In [1]:
# for Importing the Dataset
import pandas as pd

In [5]:
# lets read the dataset
data = pd.read_csv('amazon_alexa.tsv', delimiter = '\t')

# lets check the shape of the dataset
data.shape

(3150, 5)

In [6]:
# lets check the head of the dataset
data.head()

Unnamed: 0,rating,date,variation,verified_reviews,feedback
0,5,31-Jul-18,Charcoal Fabric,Love my Echo!,1
1,5,31-Jul-18,Charcoal Fabric,Loved it!,1
2,4,31-Jul-18,Walnut Finish,"Sometimes while playing a game, you can answer...",1
3,5,31-Jul-18,Charcoal Fabric,I have had a lot of fun with this thing.

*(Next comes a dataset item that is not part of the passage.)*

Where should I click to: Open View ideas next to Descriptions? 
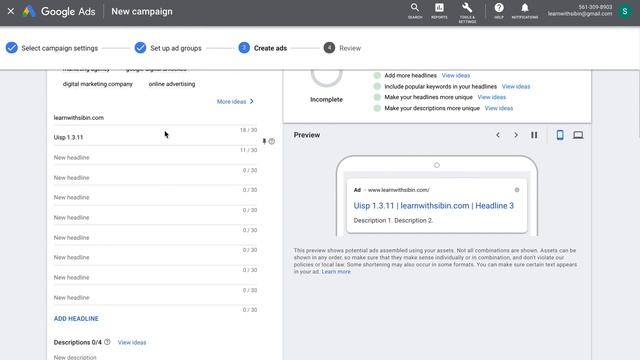pyautogui.click(x=132, y=342)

My 4 ...,1
4,5,31-Jul-18,Charcoal Fabric,Music,1


In [7]:
# cleaning the texts
# importing the libraries for Natural Language Processing

import re
import nltk
nltk.download('stopwords')
from nltk.corpus import stopwords
from nltk.stem.porter import PorterStemmer

[nltk_data] Downloading package stopwords to C:\Users\Abdelrahman
[nltk_data]     Ragab\AppData\Roaming\nltk_data...
[nltk_data]   Package stopwords is already up-to-date!


In [14]:
## Cleaning the Data

corpus = []

for i in range(0, 3150):
    # USE re.sub() TO REPLACE PATTERNS IN STRINGS # [^a-zA-Z] means any character that IS NOT a-z OR A-Z
    review = re.sub('[^a-zA-Z]', ' ', data['verified_reviews'][i])  ## Removing all Unecessary items 
    review = review.lower()                                         ## Converting into Lower Case
    review = review.split()
    ps = PorterStemmer()                                            ## Stemming
    review = [ps.stem(word) for word in review if not word in set(stopwords.words('english'))]  ## Removing Stopwords
    review = ' '.join(review)
    corpus.append(review)

### Bag of Words

The bag-of-words model is a simplifying representation used in natural language processing and information retrieval (IR). In this model, a text (such as a sentence or a document) is represented as the bag (multiset) of its words, disregarding grammar and even word order but keeping multiplicity.

In [16]:
# creating bag of words
from sklearn.feature_extraction.text import CountVectorizer

cv = CountVectorizer(max_features = 2500)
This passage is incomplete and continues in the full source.